Les ministres européens de la Justice ont marqué, mardi 3 décembre, un accord politique (‘orientation générale’) sur le règlement visant à numériser la coopération entre les juridictions des États membres dans le domaine de l'obtention des preuves et sur le règlement sur la signification et la notification par voie électronique des actes judiciaires et extrajudiciaires en matières civile et commerciale (EUROPE 12031/12).
Le changement majeur apporté par ces deux textes est de rendre obligatoire, pour les tribunaux, l’échange électronique transfrontalier de preuves ou de documents par un système informatique décentralisé composé de systèmes informatiques nationaux interconnectés par une infrastructure de communication sûre et fiable.
Les textes de compromis maintiennent ce principe, mais ajoutent une période de transition de 5 ans et plusieurs dérogations (EUROPE 12375/9), notamment en cas de dysfonctionnement du système ou encore lorsque la transmission électronique n’est pas possible en raison de la nature des preuves (par exemple, pour un échantillon d’ADN ou de sang).
Les projets de règlements chargent aussi la Commission de la création, l'entretien et le développement futur d'un logiciel de référence que les États membres peuvent choisir d'utiliser comme système dorsal en lieu et place d'un système informatique développé au niveau national.

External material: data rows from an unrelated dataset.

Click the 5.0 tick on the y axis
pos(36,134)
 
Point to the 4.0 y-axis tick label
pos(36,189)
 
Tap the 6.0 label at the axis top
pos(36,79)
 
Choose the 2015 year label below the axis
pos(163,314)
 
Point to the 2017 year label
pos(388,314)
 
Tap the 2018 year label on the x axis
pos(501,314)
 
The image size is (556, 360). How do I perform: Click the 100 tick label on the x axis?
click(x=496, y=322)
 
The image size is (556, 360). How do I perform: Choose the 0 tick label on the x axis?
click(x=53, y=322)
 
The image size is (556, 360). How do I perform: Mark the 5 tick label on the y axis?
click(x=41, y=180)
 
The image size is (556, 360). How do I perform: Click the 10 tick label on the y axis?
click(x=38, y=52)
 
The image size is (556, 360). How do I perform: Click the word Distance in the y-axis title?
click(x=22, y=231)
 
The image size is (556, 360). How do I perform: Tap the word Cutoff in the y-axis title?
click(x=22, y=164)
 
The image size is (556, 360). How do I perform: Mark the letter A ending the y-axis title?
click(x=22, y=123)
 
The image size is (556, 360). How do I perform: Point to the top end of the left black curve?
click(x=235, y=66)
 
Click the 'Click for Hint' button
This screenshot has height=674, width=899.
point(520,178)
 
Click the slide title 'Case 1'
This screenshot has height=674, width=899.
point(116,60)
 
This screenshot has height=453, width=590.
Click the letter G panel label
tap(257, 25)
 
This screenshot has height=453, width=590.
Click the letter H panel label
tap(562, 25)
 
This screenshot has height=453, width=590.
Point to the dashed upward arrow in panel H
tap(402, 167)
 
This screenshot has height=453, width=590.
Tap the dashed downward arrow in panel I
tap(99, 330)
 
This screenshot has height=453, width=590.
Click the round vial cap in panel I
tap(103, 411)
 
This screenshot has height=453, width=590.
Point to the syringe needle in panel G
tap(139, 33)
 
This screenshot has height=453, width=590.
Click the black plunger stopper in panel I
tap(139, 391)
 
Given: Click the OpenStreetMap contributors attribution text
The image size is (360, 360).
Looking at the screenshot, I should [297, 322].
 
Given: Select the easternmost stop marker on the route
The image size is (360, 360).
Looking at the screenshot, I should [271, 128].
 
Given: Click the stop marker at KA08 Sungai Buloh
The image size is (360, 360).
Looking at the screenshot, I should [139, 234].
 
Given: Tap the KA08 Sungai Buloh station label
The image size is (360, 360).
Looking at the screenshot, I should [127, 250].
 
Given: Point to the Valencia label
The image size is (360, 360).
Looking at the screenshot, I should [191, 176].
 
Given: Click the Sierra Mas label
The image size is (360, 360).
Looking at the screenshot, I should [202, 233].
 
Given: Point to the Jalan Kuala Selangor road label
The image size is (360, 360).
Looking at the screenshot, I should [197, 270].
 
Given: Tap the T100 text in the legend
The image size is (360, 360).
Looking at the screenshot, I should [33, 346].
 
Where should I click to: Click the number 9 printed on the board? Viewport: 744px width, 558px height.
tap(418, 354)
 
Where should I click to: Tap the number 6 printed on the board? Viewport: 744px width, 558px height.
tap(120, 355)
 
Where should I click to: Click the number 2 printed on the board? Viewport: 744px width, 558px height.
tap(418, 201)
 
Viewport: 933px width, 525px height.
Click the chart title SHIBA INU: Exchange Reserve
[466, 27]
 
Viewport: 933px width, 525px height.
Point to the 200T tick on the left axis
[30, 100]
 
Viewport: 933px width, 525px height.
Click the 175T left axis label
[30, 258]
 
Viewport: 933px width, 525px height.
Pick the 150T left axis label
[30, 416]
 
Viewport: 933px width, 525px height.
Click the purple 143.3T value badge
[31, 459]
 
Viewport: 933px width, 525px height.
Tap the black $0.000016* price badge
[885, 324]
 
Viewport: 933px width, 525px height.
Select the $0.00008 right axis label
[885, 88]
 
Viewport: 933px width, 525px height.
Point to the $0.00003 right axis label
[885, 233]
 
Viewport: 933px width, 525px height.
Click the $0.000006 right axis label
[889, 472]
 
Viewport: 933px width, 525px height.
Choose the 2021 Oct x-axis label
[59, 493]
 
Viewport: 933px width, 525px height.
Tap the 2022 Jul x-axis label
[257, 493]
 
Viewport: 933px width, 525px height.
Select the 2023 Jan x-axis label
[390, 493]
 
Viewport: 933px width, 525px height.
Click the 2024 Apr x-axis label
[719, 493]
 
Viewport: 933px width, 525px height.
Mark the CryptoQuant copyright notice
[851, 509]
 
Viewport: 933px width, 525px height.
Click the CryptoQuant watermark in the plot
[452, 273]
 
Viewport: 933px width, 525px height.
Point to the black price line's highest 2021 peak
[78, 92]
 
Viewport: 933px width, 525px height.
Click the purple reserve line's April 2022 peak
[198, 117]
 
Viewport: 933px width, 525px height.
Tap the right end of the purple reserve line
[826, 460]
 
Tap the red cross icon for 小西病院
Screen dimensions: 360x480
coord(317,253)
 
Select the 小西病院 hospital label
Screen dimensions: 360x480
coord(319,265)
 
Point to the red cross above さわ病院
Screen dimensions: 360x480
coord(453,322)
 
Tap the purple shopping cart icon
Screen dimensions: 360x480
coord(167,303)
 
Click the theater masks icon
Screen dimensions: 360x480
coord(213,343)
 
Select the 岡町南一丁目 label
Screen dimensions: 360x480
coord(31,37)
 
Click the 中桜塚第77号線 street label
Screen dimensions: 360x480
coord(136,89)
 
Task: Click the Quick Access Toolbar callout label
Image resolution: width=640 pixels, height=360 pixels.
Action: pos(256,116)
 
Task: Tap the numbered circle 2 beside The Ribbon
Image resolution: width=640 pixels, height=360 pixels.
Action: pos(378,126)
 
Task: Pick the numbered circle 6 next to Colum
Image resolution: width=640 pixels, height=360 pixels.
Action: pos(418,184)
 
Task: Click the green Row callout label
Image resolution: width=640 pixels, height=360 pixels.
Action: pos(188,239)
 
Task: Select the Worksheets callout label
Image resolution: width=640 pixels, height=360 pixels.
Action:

Mercredi 27 novembre, lors de la réunion des ambassadeurs des États membres auprès de l'UE (Coreper), l'Autriche, la République tchèque, l'Estonie, l'Allemagne, la Hongrie, l'Italie, les Pays-Bas, le Portugal, la Slovénie et l'Espagne avaient fait une déclaration pour soutenir l'utilisation du système e-CODEX, bien que les règlements, qui se veulent technologiquement neutres, ne le mentionnent pas (EUROPE 12375/9).
Lors d'un tour de table au Conseil 'Justice', ces pays ont réitéré leur demande à la Commission à présenter une proposition permettant à eu-LISA d'assurer la maintenance et l'interopérabilité d'e-CODEX. La Commission a promis d’étudier cette demande le plus rapidement possible.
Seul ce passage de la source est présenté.